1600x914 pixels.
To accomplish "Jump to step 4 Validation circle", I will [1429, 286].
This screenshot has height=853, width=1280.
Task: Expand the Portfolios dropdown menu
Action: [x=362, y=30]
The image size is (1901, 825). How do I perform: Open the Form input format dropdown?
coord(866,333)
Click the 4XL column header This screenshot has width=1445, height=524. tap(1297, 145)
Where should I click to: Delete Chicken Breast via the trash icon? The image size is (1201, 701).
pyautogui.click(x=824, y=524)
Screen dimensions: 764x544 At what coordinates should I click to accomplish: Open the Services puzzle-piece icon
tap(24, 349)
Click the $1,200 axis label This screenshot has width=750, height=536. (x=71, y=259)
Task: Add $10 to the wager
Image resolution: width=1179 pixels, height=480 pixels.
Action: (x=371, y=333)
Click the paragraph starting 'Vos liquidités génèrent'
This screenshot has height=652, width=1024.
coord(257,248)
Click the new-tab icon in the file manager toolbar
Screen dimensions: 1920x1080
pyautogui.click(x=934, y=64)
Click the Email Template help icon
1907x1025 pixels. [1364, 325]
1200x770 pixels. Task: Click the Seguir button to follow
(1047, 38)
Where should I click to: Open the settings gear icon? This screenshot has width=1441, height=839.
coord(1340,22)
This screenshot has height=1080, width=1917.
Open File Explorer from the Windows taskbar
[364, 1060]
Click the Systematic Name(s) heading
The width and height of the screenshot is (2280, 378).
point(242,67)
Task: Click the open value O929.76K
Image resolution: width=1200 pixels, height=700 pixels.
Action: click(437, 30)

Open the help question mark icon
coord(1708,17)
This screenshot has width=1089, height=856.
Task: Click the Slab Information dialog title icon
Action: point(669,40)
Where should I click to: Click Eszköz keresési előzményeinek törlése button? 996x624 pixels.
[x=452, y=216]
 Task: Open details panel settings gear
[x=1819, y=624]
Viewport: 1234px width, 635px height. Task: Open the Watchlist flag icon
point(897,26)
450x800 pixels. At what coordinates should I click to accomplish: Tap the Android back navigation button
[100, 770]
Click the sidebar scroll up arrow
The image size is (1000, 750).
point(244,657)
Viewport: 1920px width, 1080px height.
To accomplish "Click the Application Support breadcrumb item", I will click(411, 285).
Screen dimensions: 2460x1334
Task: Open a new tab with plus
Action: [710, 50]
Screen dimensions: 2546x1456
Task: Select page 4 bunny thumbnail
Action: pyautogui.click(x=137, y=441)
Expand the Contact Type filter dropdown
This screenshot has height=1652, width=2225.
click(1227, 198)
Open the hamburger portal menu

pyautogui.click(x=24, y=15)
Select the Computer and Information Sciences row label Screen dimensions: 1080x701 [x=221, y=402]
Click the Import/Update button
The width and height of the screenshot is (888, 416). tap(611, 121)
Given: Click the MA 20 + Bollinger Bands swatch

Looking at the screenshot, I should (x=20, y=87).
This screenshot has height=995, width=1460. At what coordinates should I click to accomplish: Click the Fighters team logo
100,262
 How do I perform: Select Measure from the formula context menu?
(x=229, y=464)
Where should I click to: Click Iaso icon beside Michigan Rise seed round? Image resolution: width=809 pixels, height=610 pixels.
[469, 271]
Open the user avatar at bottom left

::::::::

◆ INSTRUCTIONS TO FOLLOW: Copy out all of the material above line for line, without changing a single character.

◆ CORRECT RESPONSE:
1600x914 pixels.
To accomplish "Jump to step 4 Validation circle", I will [1429, 286].
This screenshot has height=853, width=1280.
Task: Expand the Portfolios dropdown menu
Action: [x=362, y=30]
The image size is (1901, 825). How do I perform: Open the Form input format dropdown?
coord(866,333)
Click the 4XL column header This screenshot has width=1445, height=524. tap(1297, 145)
Where should I click to: Delete Chicken Breast via the trash icon? The image size is (1201, 701).
pyautogui.click(x=824, y=524)
Screen dimensions: 764x544 At what coordinates should I click to accomplish: Open the Services puzzle-piece icon
tap(24, 349)
Click the $1,200 axis label This screenshot has width=750, height=536. (x=71, y=259)
Task: Add $10 to the wager
Image resolution: width=1179 pixels, height=480 pixels.
Action: (x=371, y=333)
Click the paragraph starting 'Vos liquidités génèrent'
This screenshot has height=652, width=1024.
coord(257,248)
Click the new-tab icon in the file manager toolbar
Screen dimensions: 1920x1080
pyautogui.click(x=934, y=64)
Click the Email Template help icon
1907x1025 pixels. [1364, 325]
1200x770 pixels. Task: Click the Seguir button to follow
(1047, 38)
Where should I click to: Open the settings gear icon? This screenshot has width=1441, height=839.
coord(1340,22)
This screenshot has height=1080, width=1917.
Open File Explorer from the Windows taskbar
[364, 1060]
Click the Systematic Name(s) heading
The width and height of the screenshot is (2280, 378).
point(242,67)
Task: Click the open value O929.76K
Image resolution: width=1200 pixels, height=700 pixels.
Action: click(437, 30)

Open the help question mark icon
coord(1708,17)
This screenshot has width=1089, height=856.
Task: Click the Slab Information dialog title icon
Action: point(669,40)
Where should I click to: Click Eszköz keresési előzményeinek törlése button? 996x624 pixels.
[x=452, y=216]
 Task: Open details panel settings gear
[x=1819, y=624]
Viewport: 1234px width, 635px height. Task: Open the Watchlist flag icon
point(897,26)
450x800 pixels. At what coordinates should I click to accomplish: Tap the Android back navigation button
[100, 770]
Click the sidebar scroll up arrow
The image size is (1000, 750).
point(244,657)
Viewport: 1920px width, 1080px height.
To accomplish "Click the Application Support breadcrumb item", I will click(411, 285).
Screen dimensions: 2460x1334
Task: Open a new tab with plus
Action: [710, 50]
Screen dimensions: 2546x1456
Task: Select page 4 bunny thumbnail
Action: pyautogui.click(x=137, y=441)
Expand the Contact Type filter dropdown
This screenshot has height=1652, width=2225.
click(1227, 198)
Open the hamburger portal menu

pyautogui.click(x=24, y=15)
Select the Computer and Information Sciences row label Screen dimensions: 1080x701 [x=221, y=402]
Click the Import/Update button
The width and height of the screenshot is (888, 416). tap(611, 121)
Given: Click the MA 20 + Bollinger Bands swatch

Looking at the screenshot, I should (x=20, y=87).
This screenshot has height=995, width=1460. At what coordinates should I click to accomplish: Click the Fighters team logo
100,262
 How do I perform: Select Measure from the formula context menu?
(x=229, y=464)
Where should I click to: Click Iaso icon beside Michigan Rise seed round? Image resolution: width=809 pixels, height=610 pixels.
[469, 271]
Open the user avatar at bottom left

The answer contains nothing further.